Erinnerungen meiner türkischen Freundin Sabiha
waren dabei, und so beschlossen wir, uns das Stück gemeinsam anzuschauen.
Sabiha lebte als Kind mit ihrer Familie in
einem kleinen Dorf in der Türkei. Ihr Vater verließ die Familie, als sie vier Jahre
alt war, um in Deutschland zu arbeiten. Er zog nach Augsburg und blieb dort
vierzehn Jahre lang. Nur zur Urlaubszeit kehrte er nach Hause zurück. Ansonsten
versorgte er die Familie mit Geld, Geschenken und Fotos.

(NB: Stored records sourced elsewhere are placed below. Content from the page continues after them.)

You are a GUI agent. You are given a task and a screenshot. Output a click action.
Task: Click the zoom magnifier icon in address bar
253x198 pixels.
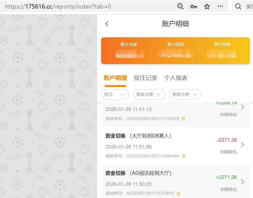(x=180, y=6)
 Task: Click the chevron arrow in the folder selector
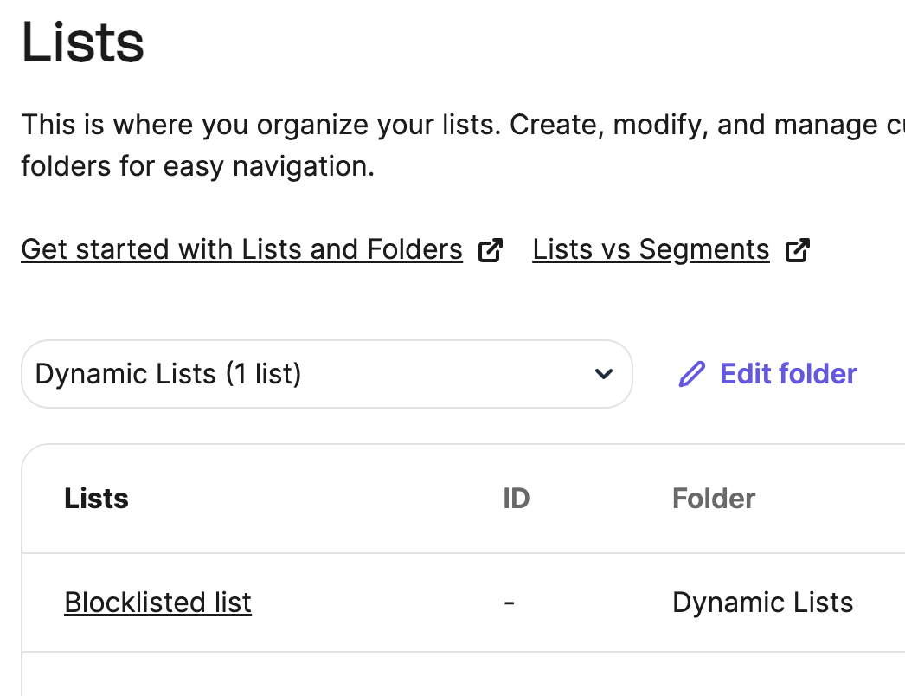pos(604,374)
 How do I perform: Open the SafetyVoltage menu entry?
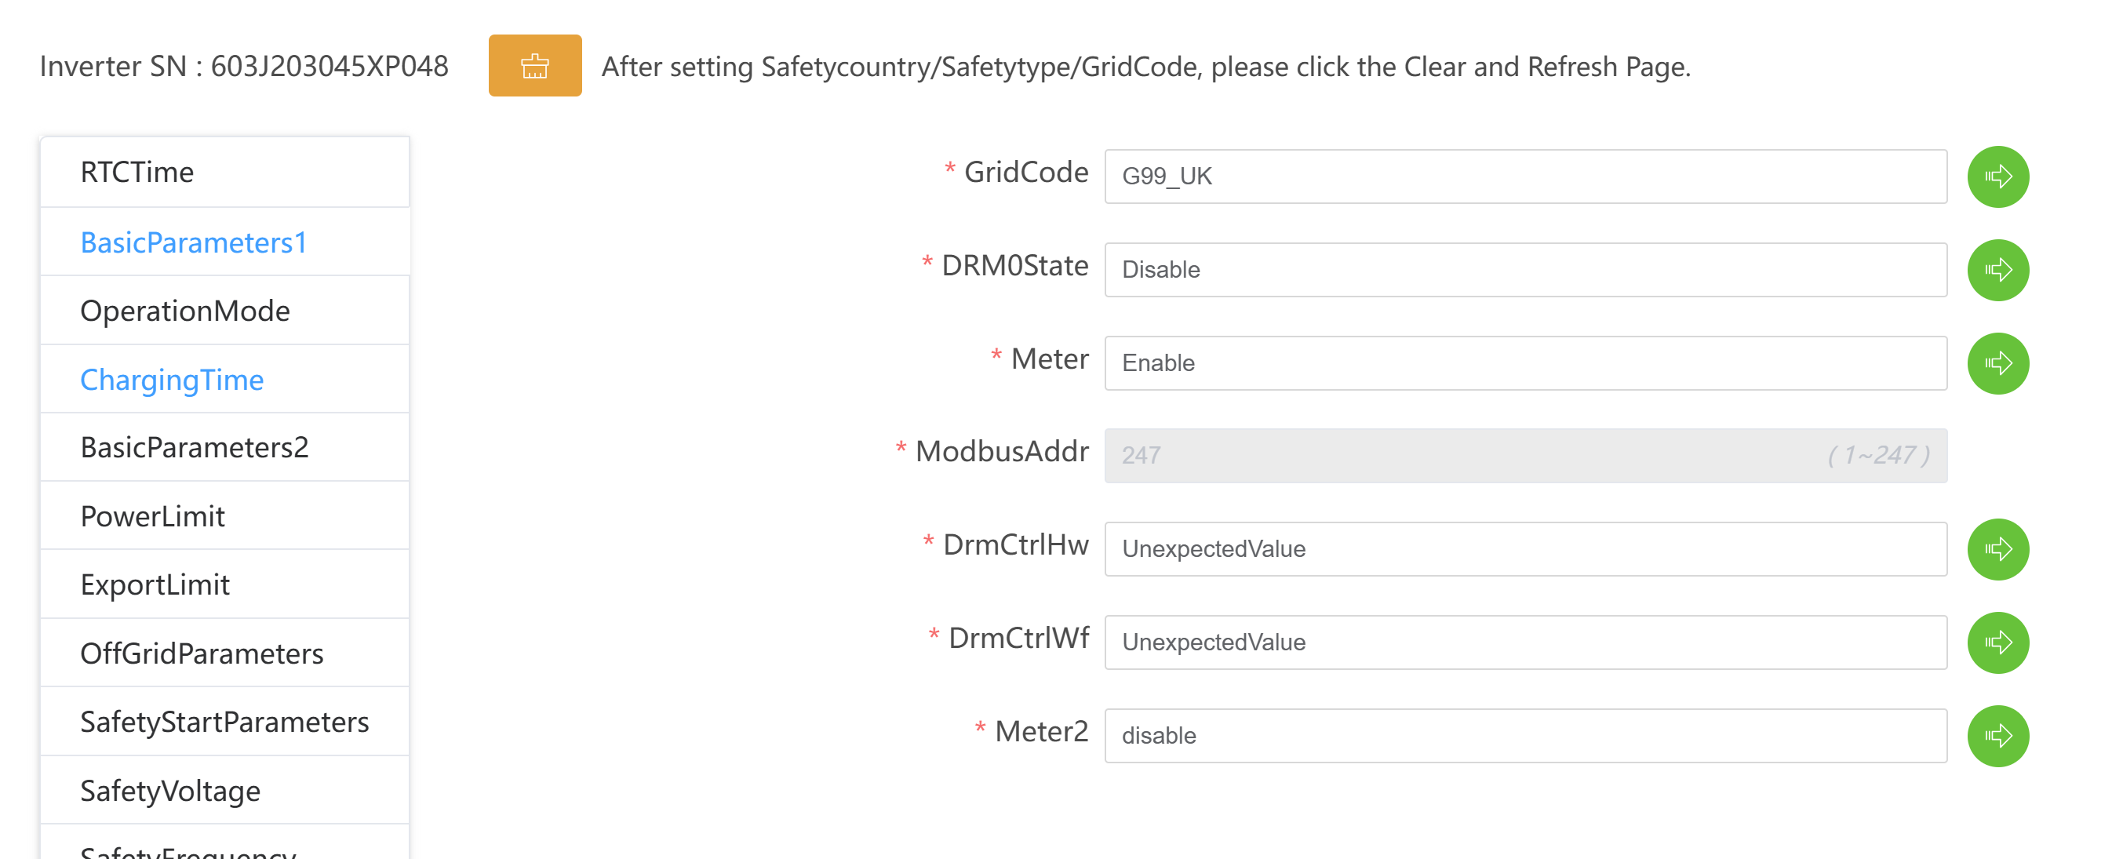point(171,792)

Ein Foto war Sabiha besonders präsent, es war
so lebensfroh und auch so fremd. Ihr Vater stand eingerahmt von blonden Frauen,
die ein tief ausgeschnittenes Dirndl trugen, und strahlte in die Kamera. Solche
Kleider, wie diese Frauen trugen, hatte Sabiha noch niemals gesehen, und sie prägte
sich jede Einzelheit ein. Von da an machte sie sich auf die Suche, schaute auf
jedem Bazar und in jedem Geschäft, aber sie fand nichts, das diesen Kleidern
ähnlich war. Hin und wieder kaufte sie sich Rüschenblusen, und versuchte auf
diese Weise, ihrem Vater nahe zu sein.
Nun lebt Sabiha seit 20 Jahren in
Deutschland, und vor kurzem hat sie sich ein ziemlich blumiges Kleid mit
Rüschen gekauft – so ein richtiges „Mädchenkleid“, wie sie sagte. Und ein
bisschen hatte es tatsächlich was von einem Dirndl. Da kamen diese Erinnerungen
wieder.
Wie stark, dass selbst solche "freien Entscheidungen" wie die Wahl eines Kleides von einem tiefer liegenden
Kindheitserlebnis geprägt sein können…
(Foto: Avignon)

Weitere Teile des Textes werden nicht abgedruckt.